It has been reported in many outlets that the U.S. District Court for the Northern District of California has denied a motion to enjoin enforcement of California law mandating public utility regulation of broadband Internet services. Apparently, this will allow California's law – which goes beyond the FCC's now-repealed Title II restrictions – to go into effect. However, this is not likely the end of the litigation. Professor Daniel Lyons, a Member of the Free State Foundation's Board of Academic Advisors, made the case for why CA SB-822 is most likely preempted in his Perspectives from FSF Scholars paper, "Day of Reckoning Approaches for California Net Neutrality Law."
Also, FSF President Randolph May and I appealed to a broader set of principles to make the case for why preemption of SB-822 is consistent with a constitutionalist outlook in our Federalist Society Review paper, "John Marshall's Jurisprudence Supports Preemption of California's Net Neutrality Law." And for more on these subjects, consult our book, A Reader on Net Neutrality and Restoring Internet Freedom.

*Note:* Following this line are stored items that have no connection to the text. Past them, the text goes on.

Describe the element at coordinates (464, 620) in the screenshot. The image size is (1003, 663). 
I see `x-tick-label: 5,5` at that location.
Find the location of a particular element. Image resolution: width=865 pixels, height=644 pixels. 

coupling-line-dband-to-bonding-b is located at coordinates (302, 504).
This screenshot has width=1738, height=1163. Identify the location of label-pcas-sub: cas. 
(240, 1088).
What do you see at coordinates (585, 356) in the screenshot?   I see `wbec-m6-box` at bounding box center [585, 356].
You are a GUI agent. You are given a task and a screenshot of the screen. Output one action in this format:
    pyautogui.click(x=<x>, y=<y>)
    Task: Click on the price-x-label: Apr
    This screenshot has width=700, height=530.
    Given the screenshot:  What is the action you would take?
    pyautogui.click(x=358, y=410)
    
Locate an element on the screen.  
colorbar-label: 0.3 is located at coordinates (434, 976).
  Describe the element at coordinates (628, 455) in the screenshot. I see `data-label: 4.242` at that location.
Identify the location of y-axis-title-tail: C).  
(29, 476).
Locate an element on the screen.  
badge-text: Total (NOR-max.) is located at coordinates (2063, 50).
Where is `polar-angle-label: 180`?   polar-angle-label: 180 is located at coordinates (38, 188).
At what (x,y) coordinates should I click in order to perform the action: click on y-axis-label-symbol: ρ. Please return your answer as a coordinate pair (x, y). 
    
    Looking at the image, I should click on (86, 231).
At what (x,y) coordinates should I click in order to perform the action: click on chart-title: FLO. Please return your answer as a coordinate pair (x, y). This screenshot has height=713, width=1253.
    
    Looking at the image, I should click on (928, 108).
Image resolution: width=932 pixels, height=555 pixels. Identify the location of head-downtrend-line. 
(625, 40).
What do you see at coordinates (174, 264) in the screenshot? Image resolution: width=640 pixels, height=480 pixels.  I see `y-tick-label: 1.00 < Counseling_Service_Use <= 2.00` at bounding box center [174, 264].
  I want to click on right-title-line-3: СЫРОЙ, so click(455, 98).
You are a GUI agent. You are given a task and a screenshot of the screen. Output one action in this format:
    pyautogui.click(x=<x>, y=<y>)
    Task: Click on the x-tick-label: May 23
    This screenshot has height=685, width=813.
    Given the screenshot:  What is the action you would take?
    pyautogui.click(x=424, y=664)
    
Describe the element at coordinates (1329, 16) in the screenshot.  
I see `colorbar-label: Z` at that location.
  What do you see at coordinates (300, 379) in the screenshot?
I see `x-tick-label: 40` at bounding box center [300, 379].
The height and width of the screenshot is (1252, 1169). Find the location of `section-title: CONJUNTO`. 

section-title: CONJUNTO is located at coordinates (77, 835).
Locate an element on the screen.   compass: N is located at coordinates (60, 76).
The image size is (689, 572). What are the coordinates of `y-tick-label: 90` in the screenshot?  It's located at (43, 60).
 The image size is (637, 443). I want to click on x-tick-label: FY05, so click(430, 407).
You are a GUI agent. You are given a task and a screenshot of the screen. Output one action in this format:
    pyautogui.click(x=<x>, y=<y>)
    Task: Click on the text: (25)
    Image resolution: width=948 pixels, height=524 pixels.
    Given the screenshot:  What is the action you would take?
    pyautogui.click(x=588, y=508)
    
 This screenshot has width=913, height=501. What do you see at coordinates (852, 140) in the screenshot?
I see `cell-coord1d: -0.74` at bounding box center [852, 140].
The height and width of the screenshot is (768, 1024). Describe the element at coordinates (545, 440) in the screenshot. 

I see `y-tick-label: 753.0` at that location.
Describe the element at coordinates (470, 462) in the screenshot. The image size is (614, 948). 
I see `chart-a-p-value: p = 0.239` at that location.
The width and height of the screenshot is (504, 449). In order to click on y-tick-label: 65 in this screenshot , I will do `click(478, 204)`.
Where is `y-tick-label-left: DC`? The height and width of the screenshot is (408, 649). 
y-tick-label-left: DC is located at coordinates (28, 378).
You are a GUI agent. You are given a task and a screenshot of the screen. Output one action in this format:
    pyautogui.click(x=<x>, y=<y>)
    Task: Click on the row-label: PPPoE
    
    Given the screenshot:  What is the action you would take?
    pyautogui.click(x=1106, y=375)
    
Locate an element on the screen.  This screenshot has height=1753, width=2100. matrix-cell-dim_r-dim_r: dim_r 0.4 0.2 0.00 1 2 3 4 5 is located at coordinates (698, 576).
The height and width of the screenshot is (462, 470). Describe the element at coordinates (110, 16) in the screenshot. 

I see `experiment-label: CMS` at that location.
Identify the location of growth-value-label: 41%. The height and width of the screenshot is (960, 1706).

Leaving aside for now any future changes in federal broadband policy by the FCC, FSF scholars repeatedly have made the point that state-level regulation of broadband Internet access services is a bad idea. Broadband networks are interstate services. State and local restrictions effectively seek to regulate services that transcend state borders and run risk of conflicting with each other. And public utility regulation of broadband Internet services is harmful and justifiable. Policy for broadband Internet services should be set at the federal level, not the state or local level.